What does it mean to say that something is contingent? It means that it depends on something else. So, for example, when I said in my post that truth is contingent, I mean that it's a concept whose shape depends on other things, like the shape of other concepts and our motivations.

This is quite different from claiming that something is arbitrary. Something is arbitrary if it is chosen or formed without concern for suitability to some purpose or is otherwise not dependent on other things. For something to be arbitrary it has to be like a free variable in an equation, totally unconstrained by anything else, existing outside causality.

(There are shades of meaning in language I'm excluding here. Some people use "arbitrary" to mean "lots of degrees of freedom" rather than "infinite degrees of freedom". But my point will stand so long as you agree that "contingent" implies "no or very few degrees of freedom" and "arbitrary" means "lots of degrees of freedom".)

Laid out like that the difference between these terms is clear enough, but then why, when I write about something like truth being contingent, do people interpret me to mean that it's arbitrary? I'll try to tell a plausible story to explain why I think this happens.

When we're young we develop a fairly simple ontology of the world.
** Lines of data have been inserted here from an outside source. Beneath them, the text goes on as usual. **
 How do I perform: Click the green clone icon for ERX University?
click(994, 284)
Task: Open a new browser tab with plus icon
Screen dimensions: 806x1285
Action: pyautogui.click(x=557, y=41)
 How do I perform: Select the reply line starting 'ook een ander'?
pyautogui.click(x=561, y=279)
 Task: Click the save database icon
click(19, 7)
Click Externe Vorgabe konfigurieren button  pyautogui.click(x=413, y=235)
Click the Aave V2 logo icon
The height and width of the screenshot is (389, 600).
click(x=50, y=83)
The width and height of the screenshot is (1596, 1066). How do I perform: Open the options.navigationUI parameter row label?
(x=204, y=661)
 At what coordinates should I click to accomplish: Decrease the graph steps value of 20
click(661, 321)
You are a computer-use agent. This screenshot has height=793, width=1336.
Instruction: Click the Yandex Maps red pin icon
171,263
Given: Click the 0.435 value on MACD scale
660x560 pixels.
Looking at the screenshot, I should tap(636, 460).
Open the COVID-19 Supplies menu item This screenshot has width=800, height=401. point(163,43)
Some things seem fixed and permanent and other things seem variable and changing. Fixed things stay the same and don't change, and variable things change a bunch. For example, to a six-year old, things like their relationship with their parents, what foods they like, and what games they like playing probably feel fixed because they have no memory of them having been any other way. Meanwhile things that change seem to do so for arbitrary and literally inexplicable reasons because at that young age we're still building up our model of the world and it doesn't have very many gears in it yet. So we start to organize the world into what seems like a natural dichotomy: those things that are fixed and those that are not.

As we get older we encounter new concepts, including abstract concepts, and have to adapt our ontology to account for them. One of the main ways this adaption happens is via metaphors. So when we learn about ideas like "objectivity" and "subjectivity" we build our intuitive understanding of those concepts on metaphors about things that are fixed and variable, respectively. As a result, objective-coded concepts, like truth, end up on the fixed side of the categorical divide, and subjective-coded concepts, like experience, end up on the variable side. We then pull in associations we have with fixed and variable things to give nuance to our understanding of objective and subjective concepts, and as a result think of the objective as fixed and permanent and the subjective as variable and changing.

What does this have to do with people thinking I said "arbitrary" when I said "contingent"? My theory is that because things that are contingent are not permanently fixed but changing with the flow of causality, they get coded as not-fixed, and then due to having built up an understanding on metaphors that draw a split between the fixed and the variable, "contingency" gets lumped into the "variable" cluster and thus can be read as "arbitrary".

Even if you think my story about how this error happens is nonsense, this still seems like a plausible explanation at the level of "contingency" getting lumped in and associated with everything in the "not-fixed" category, and so gets interpreted as a claim to arbitrariness due to a lack of a properly excluded middle. This is likely exacerbated by experiences with people who first claimed something "depends on context" and then used that claim as a rhetorical wedge to argue for arbitrary things without appeal to evidence or reason.

But whatever the cause, thinking contingency implies arbitrary is a mistake. Things that are contingent are not arbitrary. Rather, they are heavily constrained by causation. In fact, I might go so far as to claim that, if you step back and look at the whole of the universe, nothing is arbitrary and everything is tied up and contingent upon everything else that has happened. That something is contingent simply means that it's not fixed and permanent because it exists within the flow of time rather than outside it. We might alternatively say it's embedded in the world rather than floating free outside it in a dualistic, ideal form. That's a big deal, but also that's also all. No arbitrariness required.


I could have written another version of this post that said something like "arbitrariness is in the map, not the territory", but I already did that for another concept, so you can just read that post instead to hear that argument.